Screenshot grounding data

******************************

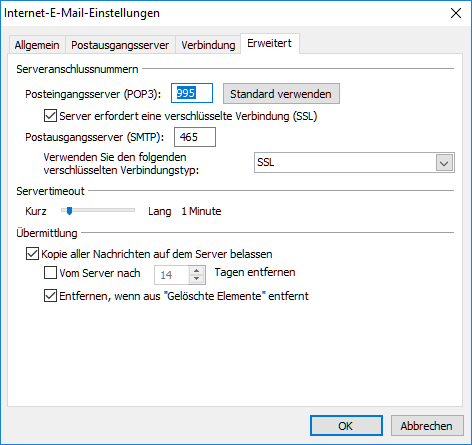Expand the encryption type dropdown arrow

444,163
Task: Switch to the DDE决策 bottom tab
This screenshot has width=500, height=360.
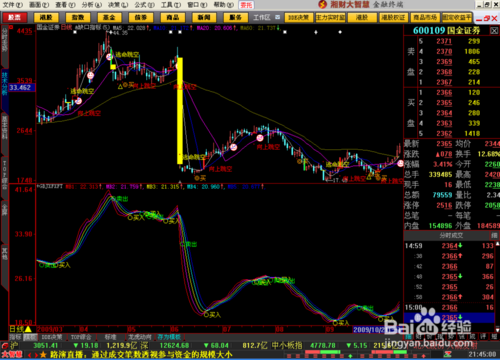Action: point(52,337)
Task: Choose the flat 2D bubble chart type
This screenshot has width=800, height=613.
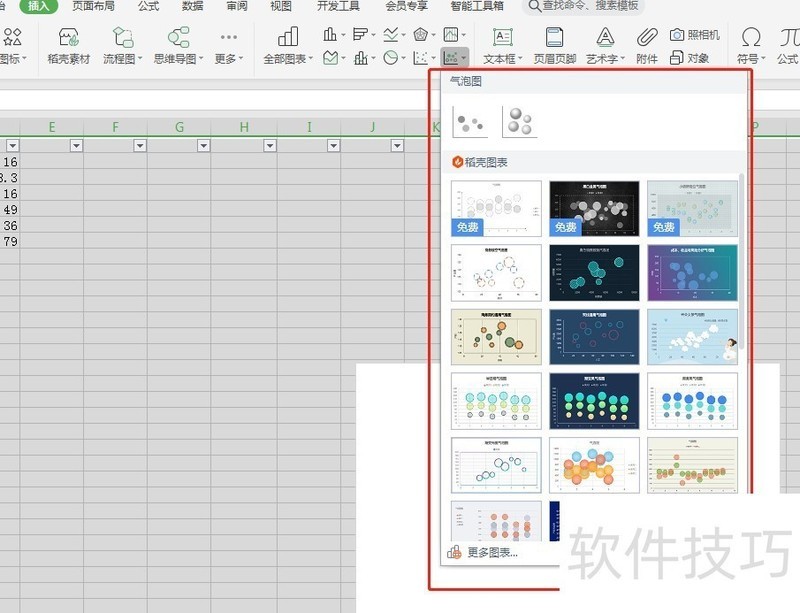Action: [470, 122]
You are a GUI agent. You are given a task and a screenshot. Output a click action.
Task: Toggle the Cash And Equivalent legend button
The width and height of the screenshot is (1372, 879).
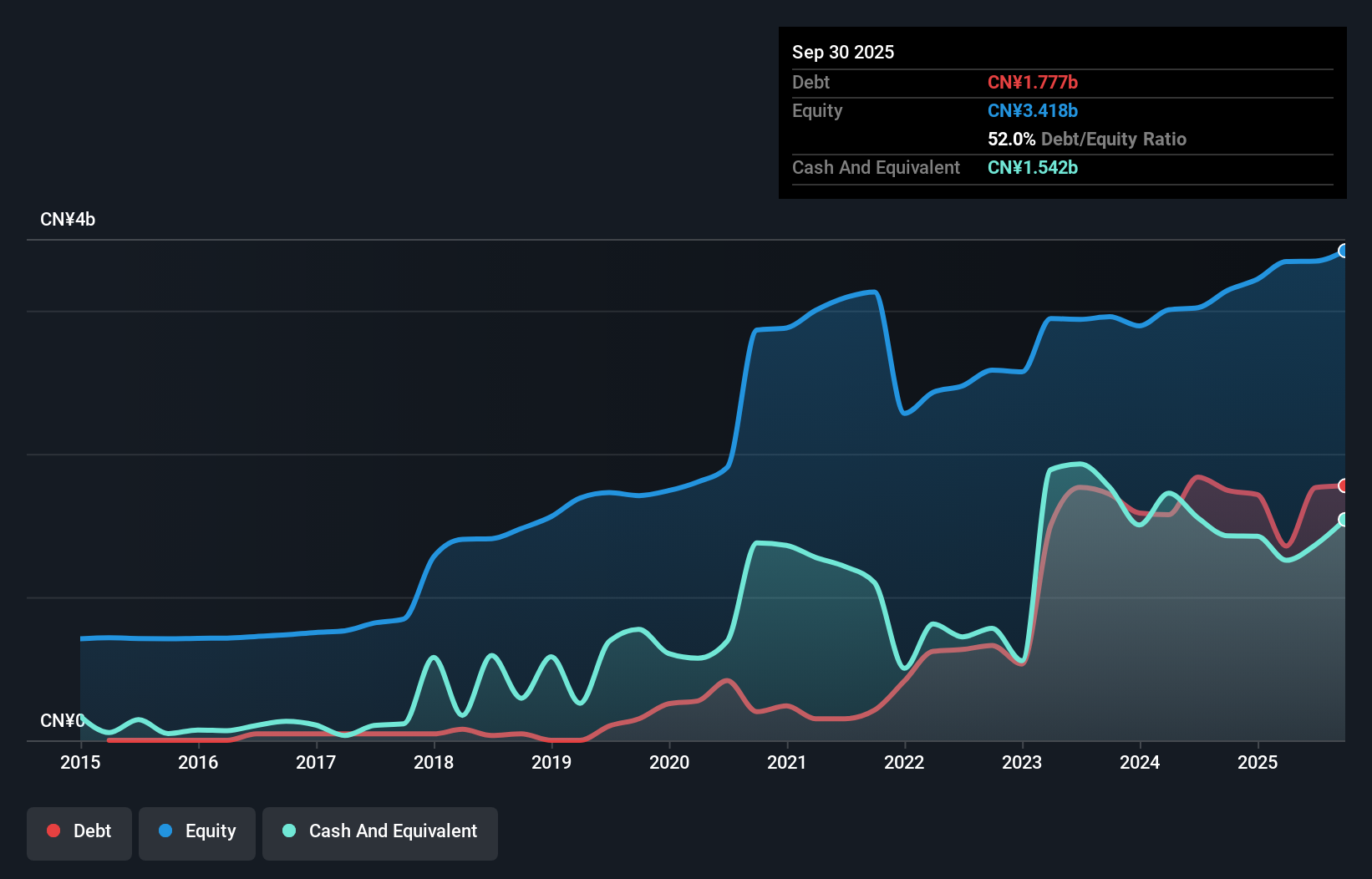[380, 833]
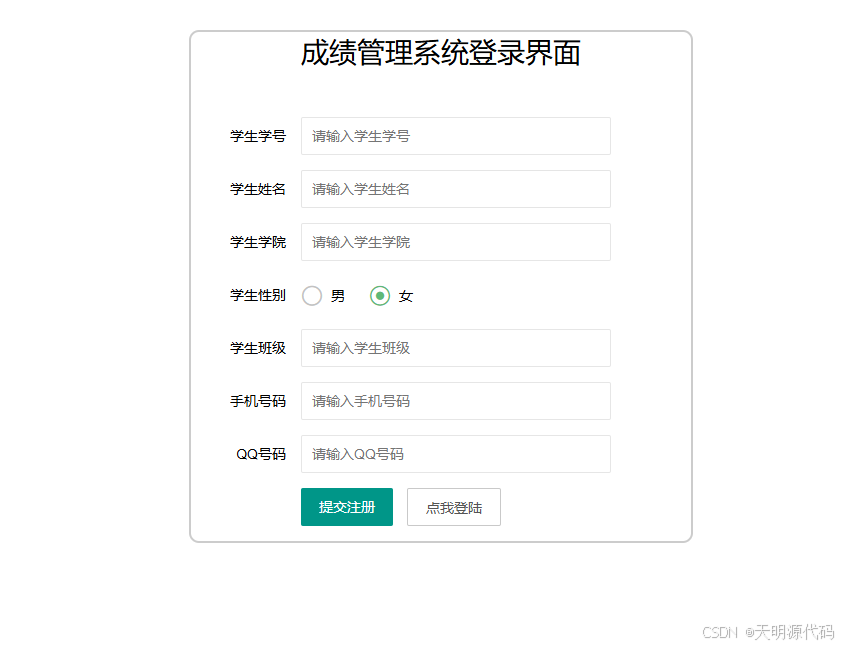The height and width of the screenshot is (648, 846).
Task: Select the 男 gender radio button
Action: [x=312, y=295]
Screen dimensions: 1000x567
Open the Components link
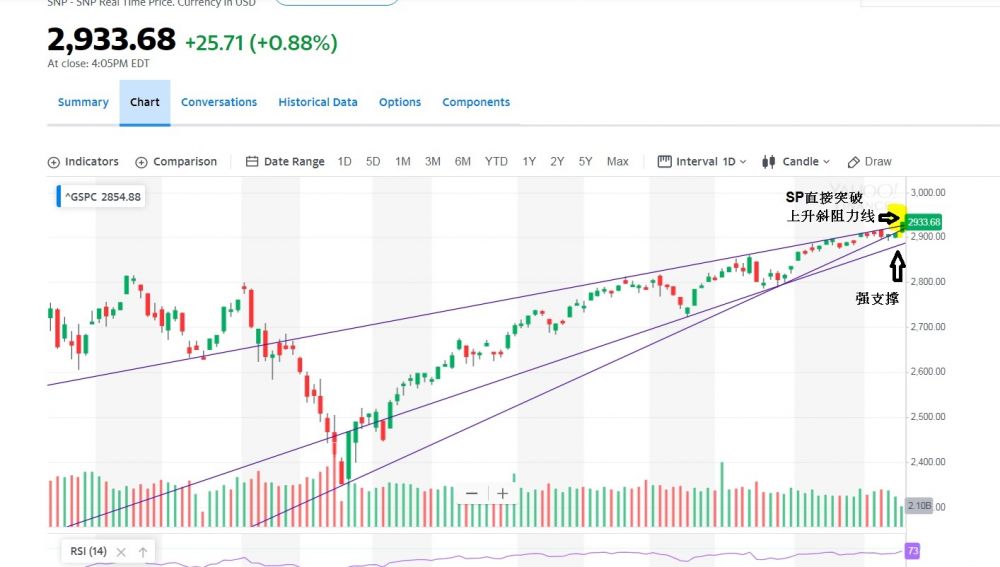(x=476, y=102)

******************************

WHAT YOU ARE ASKED TO DO
Above are entries with pictures among them. Write out exactly the lines from the one containing "Task: Switch to the DDE决策 bottom tab" through the one containing "Task: Toggle the", ends included, and leave those pictures out.

RESPONSE TO THIS TASK
Task: Switch to the DDE决策 bottom tab
This screenshot has width=500, height=360.
Action: point(52,337)
Task: Choose the flat 2D bubble chart type
This screenshot has width=800, height=613.
Action: [470, 122]
You are a GUI agent. You are given a task and a screenshot. Output a click action.
Task: Toggle the Cash And Equivalent legend button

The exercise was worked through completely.